Republicans sue to block new congressional map in Maryland
ANNAPOLIS, Md. (AP) — A group of Republican legislators and voters filed a lawsuit Thursday to block implementation of Maryland’s new congressional map, arguing that it’s an extreme example of Democratic gerrymandering.
A group called Fair Maps Maryland filed the lawsuit in Annapolis on behalf of plaintiffs including Republican delegates Kathryn Szeliga and Christopher Adams. The suit says the new maps approved earlier this month by the state legislature violate the state constitution by creating an unfair advantage for Democrats.
The legislature, overwhelmingly controlled by Democrats, rejected maps submitted by Republican Gov. Larry Hogan that were based on the work of a citizen redistricting committee. The legislature’s maps were vetoed by Hogan, but the legislature overrode his veto.
Democrats currently hold seven of the state’s eight congressional seats.

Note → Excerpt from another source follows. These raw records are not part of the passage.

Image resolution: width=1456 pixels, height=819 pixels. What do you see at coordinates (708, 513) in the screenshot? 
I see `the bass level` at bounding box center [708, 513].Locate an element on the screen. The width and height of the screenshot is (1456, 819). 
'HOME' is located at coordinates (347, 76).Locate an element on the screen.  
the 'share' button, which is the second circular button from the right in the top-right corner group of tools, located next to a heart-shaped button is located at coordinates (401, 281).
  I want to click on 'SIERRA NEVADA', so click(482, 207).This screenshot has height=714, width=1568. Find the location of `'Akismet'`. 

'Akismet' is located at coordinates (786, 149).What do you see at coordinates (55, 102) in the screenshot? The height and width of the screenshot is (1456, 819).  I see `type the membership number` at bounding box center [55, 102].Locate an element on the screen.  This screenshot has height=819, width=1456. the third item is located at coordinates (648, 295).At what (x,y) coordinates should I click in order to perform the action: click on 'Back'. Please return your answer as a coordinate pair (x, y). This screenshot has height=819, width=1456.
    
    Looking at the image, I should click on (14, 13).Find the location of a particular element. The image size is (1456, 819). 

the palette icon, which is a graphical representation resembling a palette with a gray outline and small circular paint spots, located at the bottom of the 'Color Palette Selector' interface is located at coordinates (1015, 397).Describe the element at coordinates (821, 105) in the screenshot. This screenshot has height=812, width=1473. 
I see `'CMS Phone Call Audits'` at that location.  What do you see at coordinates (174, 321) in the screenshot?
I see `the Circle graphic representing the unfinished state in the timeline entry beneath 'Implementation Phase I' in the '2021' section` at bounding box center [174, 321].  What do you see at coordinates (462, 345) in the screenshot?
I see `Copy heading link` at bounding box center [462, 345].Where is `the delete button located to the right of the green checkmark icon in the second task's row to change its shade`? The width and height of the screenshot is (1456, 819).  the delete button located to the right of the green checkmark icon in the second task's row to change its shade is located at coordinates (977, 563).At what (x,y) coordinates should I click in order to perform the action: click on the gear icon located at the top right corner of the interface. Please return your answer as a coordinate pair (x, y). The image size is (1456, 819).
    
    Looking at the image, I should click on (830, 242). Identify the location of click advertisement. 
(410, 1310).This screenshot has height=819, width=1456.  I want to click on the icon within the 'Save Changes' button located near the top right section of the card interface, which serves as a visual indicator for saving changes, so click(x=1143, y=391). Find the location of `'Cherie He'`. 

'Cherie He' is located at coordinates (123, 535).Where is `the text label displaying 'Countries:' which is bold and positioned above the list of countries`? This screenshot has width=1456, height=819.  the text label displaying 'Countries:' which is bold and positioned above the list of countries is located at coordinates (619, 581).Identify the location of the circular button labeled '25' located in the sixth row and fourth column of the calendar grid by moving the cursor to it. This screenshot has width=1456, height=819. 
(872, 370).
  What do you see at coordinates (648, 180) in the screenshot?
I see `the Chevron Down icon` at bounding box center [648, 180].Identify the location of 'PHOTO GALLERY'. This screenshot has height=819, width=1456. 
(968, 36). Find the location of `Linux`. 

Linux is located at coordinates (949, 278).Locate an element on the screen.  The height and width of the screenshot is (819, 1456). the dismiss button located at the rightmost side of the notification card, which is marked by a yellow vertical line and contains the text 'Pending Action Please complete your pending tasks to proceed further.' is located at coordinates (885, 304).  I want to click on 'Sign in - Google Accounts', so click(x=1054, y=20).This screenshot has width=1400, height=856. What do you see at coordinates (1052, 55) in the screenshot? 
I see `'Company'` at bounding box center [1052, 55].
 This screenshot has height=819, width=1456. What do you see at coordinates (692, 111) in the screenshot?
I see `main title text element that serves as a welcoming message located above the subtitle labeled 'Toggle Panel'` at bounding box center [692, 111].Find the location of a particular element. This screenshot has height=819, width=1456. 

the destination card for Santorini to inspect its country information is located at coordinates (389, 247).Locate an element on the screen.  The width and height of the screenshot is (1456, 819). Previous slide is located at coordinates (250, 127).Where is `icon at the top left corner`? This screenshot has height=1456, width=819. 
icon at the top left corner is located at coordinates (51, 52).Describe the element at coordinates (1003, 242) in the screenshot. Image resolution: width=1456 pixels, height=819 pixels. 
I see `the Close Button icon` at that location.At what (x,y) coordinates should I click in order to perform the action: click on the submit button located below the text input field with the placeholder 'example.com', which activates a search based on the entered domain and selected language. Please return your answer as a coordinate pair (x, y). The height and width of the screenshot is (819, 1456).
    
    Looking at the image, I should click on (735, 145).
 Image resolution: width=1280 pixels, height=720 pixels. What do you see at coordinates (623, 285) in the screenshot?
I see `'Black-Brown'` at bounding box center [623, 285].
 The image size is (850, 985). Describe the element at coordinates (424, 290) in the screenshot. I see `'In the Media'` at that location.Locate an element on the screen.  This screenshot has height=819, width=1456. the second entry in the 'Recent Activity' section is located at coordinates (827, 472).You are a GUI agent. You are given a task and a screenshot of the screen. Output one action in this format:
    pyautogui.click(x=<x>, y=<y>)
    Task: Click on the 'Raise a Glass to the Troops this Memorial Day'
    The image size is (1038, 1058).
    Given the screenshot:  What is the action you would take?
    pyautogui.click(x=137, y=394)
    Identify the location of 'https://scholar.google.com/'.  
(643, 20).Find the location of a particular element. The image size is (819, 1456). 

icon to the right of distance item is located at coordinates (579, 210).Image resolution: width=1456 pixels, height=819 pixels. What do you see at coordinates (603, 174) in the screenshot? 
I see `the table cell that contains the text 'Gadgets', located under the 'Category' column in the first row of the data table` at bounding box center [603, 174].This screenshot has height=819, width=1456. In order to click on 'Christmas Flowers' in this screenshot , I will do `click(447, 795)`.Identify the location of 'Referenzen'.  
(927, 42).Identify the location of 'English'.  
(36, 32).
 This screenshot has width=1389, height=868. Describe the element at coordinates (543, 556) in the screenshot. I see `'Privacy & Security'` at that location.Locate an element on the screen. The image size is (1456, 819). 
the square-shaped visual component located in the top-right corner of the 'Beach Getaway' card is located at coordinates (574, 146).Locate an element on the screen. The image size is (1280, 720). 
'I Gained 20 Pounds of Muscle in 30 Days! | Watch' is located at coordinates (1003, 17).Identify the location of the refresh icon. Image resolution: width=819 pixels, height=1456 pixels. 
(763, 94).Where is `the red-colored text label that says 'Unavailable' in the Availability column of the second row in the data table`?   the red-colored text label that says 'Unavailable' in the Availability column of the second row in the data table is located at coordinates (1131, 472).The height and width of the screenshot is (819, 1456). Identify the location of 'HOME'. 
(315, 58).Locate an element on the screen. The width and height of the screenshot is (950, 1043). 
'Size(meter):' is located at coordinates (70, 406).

Analysts say the maps approved by the legislature will give Democrats at least a shot at winning the eighth district now held by Republican Andy Harris.
The maps proposed by Hogan would have given Republicans a shot at winning at least two districts.
The lawsuit filed Thursday comes a day after the conservative legal group Judicial Watch filed a similar lawsuit.
The suits challenge the maps under the state constitution; in 2019, the U.S. Supreme Court ruled that claims of partisan gerrymandering are political questions beyond the reach of federal courts.